Intel receives $3.2B grant from Israel’s government to build $25B chip fab
Intel Corp. has received a $3.2 billion grant from the government of Israel to build a new $25 billion chip fab in the country.
The company announced the deal today. Under the terms of the agreement, Intel’s tax rate in Israel will increase from 5% today to 7.5%. According to Reuters, the chipmaker received an offer for a smaller grant and a lower tax rate but chose a larger grant and a higher tax rate instead.
Intel employs about 12,000 people in Israel across four campuses. One of those campuses is a chip plant called Fab 28 in the southern city of Kiryat Gat. According to Intel, the new $25 billion fab that it’s building will be located in close proximity to that existing facility.

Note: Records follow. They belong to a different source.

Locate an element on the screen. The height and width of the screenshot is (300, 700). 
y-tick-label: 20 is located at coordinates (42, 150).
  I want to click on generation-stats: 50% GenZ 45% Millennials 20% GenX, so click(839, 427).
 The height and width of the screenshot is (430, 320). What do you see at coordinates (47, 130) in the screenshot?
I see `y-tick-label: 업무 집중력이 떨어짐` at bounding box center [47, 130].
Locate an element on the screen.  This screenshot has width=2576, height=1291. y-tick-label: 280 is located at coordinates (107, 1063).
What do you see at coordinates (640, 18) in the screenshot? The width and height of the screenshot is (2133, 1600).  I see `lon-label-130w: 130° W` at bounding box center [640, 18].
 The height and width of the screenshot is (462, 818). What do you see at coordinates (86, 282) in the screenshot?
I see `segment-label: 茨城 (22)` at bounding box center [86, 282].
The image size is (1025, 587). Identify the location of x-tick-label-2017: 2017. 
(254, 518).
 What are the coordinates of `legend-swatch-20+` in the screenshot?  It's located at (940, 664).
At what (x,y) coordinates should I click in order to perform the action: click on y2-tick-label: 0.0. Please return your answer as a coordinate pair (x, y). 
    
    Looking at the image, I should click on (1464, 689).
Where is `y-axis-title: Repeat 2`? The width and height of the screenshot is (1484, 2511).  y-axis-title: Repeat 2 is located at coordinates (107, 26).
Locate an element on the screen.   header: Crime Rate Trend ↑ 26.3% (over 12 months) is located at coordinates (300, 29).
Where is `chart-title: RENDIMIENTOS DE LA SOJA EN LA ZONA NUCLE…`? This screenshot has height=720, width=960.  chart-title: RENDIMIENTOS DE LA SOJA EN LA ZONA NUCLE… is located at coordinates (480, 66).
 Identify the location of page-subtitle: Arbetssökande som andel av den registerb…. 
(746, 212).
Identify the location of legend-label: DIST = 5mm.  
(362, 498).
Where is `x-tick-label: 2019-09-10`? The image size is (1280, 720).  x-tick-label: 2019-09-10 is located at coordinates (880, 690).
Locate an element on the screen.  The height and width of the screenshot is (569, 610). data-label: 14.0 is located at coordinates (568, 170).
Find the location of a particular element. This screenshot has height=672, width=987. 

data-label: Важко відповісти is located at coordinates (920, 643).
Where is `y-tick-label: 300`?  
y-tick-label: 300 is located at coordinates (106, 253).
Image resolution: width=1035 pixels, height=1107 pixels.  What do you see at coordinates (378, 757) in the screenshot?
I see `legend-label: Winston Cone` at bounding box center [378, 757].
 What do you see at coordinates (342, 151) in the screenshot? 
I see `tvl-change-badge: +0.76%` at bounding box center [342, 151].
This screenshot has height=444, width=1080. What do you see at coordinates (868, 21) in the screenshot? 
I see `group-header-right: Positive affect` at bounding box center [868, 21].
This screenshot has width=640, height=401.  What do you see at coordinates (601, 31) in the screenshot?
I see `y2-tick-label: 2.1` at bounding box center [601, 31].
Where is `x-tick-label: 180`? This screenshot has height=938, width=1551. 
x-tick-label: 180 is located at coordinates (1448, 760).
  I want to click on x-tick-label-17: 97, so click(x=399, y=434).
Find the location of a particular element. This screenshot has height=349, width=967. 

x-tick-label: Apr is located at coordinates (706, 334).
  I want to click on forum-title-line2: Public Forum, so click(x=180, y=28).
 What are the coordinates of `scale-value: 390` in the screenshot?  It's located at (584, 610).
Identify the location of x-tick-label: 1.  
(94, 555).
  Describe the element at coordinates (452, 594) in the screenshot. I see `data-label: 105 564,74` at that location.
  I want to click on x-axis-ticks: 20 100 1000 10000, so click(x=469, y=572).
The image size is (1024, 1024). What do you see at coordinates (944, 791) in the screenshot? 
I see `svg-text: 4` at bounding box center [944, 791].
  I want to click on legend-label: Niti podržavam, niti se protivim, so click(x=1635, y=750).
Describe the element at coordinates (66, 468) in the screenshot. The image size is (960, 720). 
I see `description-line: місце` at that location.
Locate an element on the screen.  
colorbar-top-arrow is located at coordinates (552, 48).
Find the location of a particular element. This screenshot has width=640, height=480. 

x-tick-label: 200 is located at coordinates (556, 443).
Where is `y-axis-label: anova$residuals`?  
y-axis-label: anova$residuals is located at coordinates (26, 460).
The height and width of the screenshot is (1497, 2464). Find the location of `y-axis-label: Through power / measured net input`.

The company detailed today that construction work has already begun. The upcoming chip plant, which is known as Fab 38, is expected to create thousands of jobs when it comes online in 2028. It’s set to operate through 2035.
In late 2022, Intel disclosed that Fab 38 is set to be ten times larger than its existing Kiryat Gat plant. The facility will reportedly be supported not by pillars but rather a metal frame designed to leave more space for manufacturing equipment. That equipment, in turn, is reportedly set to include EUV machines from ASML Holding NV.
EUV machines, which cost up to $200 million apiece, carve transistors into silicon wafers using beams of laser light. Earlier this year, Intel began mass producing chips using such systems at its fab in Leixlip, Ireland. The fab produces seven-nanometer central processing units for servers and personal computers.
Intel’s existing Kiryat Gat fab makes chips based on a less advanced ten-nanometer node. Because the new $25 billion plant the company is building will feature EUV equipment, it may be capable of making chips based on newer processes. The seven-nanometer node Intel uses at its Leixlip fab is one of several EUV-powered processes it plans to roll out in the coming years to enhance its manufacturing capabilities.
Previously, Intel teamed up with investment firm Brookfield Asset Management to expand its chip manufacturing campus in Arizona. The $30 billion project will see the company build two new fabs at the site. The facilities will produce chips using Intel’s upcoming Intel 20A, or five-nanometer, process.
The company earlier announced plans to build two more fabs in Ohio at an estimated cost of over $20 billion. According to Intel, the facilities will be part of a chip manufacturing “megasite” in which it could invest up to $100 billion over time. The company will also spend more than €30 billion to build a pair of fabs in Magdeburg, Germany.